Dazu schmeckt sehr gut Kartoffelpüree oder Salzkartoffeln. Heute gab’s Kartoffelecken dazu. Einfach Kartoffeln schälen und achteln, in kochendem Wasser 5 Minuten kochen. Dann auf einem, mit Olivenöl bepinseltem, Blech verteilen. Bei 200 Grad 30 Minuten im Ofen lassen und ab und zu wenden. Am Schluss mit Fleur de Sel und gemahlenem Pfeffer bestreuen. Unbedingt Preiselbeermarmelade dazu servieren!

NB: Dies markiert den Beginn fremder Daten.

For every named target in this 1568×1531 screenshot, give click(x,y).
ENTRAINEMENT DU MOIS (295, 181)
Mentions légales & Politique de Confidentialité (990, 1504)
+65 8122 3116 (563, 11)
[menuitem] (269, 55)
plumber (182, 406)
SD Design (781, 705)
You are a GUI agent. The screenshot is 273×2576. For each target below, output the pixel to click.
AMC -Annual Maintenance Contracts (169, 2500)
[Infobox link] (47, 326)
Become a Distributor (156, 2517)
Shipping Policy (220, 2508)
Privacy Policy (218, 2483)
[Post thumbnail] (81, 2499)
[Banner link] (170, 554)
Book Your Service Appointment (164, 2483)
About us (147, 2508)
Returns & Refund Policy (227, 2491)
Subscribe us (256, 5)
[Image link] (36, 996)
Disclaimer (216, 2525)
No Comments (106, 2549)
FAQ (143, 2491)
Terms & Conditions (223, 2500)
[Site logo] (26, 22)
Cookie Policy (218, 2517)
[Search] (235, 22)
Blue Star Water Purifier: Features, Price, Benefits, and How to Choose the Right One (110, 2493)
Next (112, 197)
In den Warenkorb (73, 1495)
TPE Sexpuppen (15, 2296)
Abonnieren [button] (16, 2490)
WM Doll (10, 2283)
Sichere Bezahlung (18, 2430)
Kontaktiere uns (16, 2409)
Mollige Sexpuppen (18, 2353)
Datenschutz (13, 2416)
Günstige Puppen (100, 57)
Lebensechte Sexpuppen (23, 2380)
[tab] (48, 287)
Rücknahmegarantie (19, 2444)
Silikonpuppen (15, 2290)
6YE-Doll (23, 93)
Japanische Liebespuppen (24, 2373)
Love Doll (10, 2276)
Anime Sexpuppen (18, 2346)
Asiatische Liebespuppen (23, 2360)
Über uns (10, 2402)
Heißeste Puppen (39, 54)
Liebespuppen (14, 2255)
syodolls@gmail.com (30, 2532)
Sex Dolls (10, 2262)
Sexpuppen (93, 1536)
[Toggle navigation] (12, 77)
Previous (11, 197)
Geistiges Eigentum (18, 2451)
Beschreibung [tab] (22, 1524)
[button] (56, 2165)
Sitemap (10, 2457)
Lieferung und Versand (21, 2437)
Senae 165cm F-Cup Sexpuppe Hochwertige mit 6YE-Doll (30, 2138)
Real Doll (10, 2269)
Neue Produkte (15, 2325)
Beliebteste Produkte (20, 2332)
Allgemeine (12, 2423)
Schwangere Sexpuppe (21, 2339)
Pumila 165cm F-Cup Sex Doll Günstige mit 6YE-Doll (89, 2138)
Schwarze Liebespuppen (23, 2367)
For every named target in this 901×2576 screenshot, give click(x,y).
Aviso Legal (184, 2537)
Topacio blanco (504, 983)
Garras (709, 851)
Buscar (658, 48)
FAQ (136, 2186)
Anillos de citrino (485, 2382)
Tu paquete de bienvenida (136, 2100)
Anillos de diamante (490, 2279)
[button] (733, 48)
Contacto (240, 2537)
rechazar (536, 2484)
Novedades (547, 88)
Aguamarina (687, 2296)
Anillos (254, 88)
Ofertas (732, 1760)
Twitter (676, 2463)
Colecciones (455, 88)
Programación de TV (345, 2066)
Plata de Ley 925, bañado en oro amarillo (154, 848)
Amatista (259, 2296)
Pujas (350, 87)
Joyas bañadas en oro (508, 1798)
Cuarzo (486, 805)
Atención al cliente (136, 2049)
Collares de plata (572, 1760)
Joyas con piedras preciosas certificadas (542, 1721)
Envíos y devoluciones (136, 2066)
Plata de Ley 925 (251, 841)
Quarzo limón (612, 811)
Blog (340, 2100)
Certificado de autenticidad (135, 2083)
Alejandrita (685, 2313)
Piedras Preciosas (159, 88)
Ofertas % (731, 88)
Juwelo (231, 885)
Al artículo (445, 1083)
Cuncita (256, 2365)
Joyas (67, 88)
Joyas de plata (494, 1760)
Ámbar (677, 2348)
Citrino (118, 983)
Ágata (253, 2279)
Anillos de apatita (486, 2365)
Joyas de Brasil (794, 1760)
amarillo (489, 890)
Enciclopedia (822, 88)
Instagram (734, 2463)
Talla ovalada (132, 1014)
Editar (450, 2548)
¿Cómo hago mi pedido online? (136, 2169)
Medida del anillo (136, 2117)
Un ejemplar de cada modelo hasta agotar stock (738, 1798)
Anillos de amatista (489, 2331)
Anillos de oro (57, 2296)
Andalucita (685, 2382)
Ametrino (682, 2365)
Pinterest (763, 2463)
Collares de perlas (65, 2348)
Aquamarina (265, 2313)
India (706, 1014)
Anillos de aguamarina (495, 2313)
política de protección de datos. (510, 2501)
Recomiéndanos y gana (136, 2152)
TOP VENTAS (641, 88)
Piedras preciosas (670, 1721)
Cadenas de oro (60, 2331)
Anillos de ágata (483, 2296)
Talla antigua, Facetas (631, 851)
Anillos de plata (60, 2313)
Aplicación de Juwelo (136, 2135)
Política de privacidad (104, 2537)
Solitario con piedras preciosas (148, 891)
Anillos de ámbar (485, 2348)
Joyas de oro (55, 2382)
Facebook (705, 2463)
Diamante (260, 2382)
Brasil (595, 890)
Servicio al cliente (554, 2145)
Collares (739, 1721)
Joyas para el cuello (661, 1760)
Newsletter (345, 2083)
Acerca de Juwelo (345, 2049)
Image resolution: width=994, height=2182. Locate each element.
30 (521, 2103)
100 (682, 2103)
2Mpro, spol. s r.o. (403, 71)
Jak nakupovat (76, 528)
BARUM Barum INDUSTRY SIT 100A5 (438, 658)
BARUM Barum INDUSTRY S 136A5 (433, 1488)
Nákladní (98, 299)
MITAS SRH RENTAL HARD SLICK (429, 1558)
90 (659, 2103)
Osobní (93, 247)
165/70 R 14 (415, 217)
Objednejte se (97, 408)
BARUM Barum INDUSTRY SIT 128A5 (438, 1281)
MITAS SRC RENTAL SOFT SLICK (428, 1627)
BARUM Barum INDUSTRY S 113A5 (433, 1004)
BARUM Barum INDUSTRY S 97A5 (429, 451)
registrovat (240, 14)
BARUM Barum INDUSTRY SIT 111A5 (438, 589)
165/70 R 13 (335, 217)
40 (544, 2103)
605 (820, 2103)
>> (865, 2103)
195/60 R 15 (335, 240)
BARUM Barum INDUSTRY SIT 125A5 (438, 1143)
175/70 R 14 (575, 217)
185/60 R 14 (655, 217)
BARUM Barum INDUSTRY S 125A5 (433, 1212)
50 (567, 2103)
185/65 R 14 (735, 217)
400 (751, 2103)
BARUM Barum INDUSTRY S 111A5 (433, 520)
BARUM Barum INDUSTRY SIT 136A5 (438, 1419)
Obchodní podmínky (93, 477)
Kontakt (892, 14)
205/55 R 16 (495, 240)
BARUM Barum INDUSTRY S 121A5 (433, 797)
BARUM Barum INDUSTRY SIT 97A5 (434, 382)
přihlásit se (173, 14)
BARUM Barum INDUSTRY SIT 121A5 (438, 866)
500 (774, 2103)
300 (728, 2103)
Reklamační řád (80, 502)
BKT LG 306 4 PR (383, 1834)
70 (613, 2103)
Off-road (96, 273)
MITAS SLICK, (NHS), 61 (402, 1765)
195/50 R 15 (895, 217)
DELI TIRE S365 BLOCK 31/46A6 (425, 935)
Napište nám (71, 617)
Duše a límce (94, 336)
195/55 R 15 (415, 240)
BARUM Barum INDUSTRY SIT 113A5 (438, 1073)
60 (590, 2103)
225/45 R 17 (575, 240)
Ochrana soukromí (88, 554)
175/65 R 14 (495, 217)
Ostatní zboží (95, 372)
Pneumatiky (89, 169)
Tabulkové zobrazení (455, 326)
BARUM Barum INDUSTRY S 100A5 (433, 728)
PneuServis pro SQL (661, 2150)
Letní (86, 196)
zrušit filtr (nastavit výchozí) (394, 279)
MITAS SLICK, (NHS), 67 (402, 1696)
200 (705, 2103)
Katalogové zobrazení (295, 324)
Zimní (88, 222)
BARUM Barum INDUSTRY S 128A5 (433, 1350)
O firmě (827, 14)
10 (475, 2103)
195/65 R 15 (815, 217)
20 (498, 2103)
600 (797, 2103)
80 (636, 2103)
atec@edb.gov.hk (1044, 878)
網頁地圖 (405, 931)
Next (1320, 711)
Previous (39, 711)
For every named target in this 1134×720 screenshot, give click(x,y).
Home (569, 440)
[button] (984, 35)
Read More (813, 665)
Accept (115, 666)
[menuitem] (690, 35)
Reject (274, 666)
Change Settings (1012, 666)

Auf die übliche Frage von mir, wie’s denn schmeckt, meint die kleine Naschkatze: “Super! Wie in der Metro-Kantine!” Aaaaaargh….

Grattis till Bröllopet!

citykitchen 15. Juni 2010

skagen

Toast Skagen

Ist eh klar: ich lese weder “Frau im Spiegel” noch “Das Neue Blatt” und der Klatsch und Tratsch aus den europäischen Königshäusern interessiert mich sowas von überhaupt nicht. Aber wenn alle paar Jahre eine von denen heiratet, bin ich dabei. Dann zapp ich nicht gleich weg, wenn die Glotze was über die Hochzeitsvorbereitungen bringt. Da bin ich ganz Mädchen. Rührselige Interviews, fähnchenschwingende Kinder, schicke Klamotten, coole Location - schön anzuschauen und tut nicht weh. Am Samstag geht’s also in Schweden rund; die Victoria ehelicht den Daniel (der mich immer an den zu Guttenberg erinnert…). Weil uns von der Wohnungseinrichtung bis zu unserem Namen einiges mit Schweden verbindet, schicken wir unsere Glückwünsche in Form eines kulinarischen Hattricks in den Norden: Heute gab’s Toast Skagen, morgen stehen Köttbullar auf dem Tisch und am Freitag lassen wir’s krachen mit Vodka Absolut. Alter Schwede…

Zutaten für 4 Toast:

• 250 g Nordseekrabben (im Original gekochte und geschälte Garnelen)
• 1/2 kleine rote Zwiebel, fein gehackt
• 3 - 4 Stengel frischen Dill, fein gehackt
• 2 EL Olivenöl
• 1 EL Zitronensaft
• Schale 1/2 Bio-Zitrone, gerieben
• 2 EL Sour Cream (z.B. von “Apostels”) oder Sauerrahm
• Meersalz
• schwarzer Pfeffer
• Forellenkaviar
• 4 dicke Scheiben Weißbrot
• Butter

1.In einer Schüssel die Krabben (oder Garnelen) mit der Zwiebel, der Hälfte des Dills, Olivenöl, Sour Cream, Zitronensaft und -schale vermischen. Mit Salz und Pfeffer würzen.
2. Eine Pfanne heiß werden lassen und die Brotscheiben reinlegen. Die Butter dazugeben und von beiden Seiten bei mittlerer Hitze rösten.
3. Die Krabbenmischung auf die gerösteten Brotscheiben verteilen, mit Kaviar und dem restlichem Dill garnieren.

Fazit: Im Original-Rezept werden geschälte Garnelen und Majonäse verwendet. Ich bin kein Fan von Majonäse und halte mich an die Variante von Jamie Oliver aus “Jamie Does”.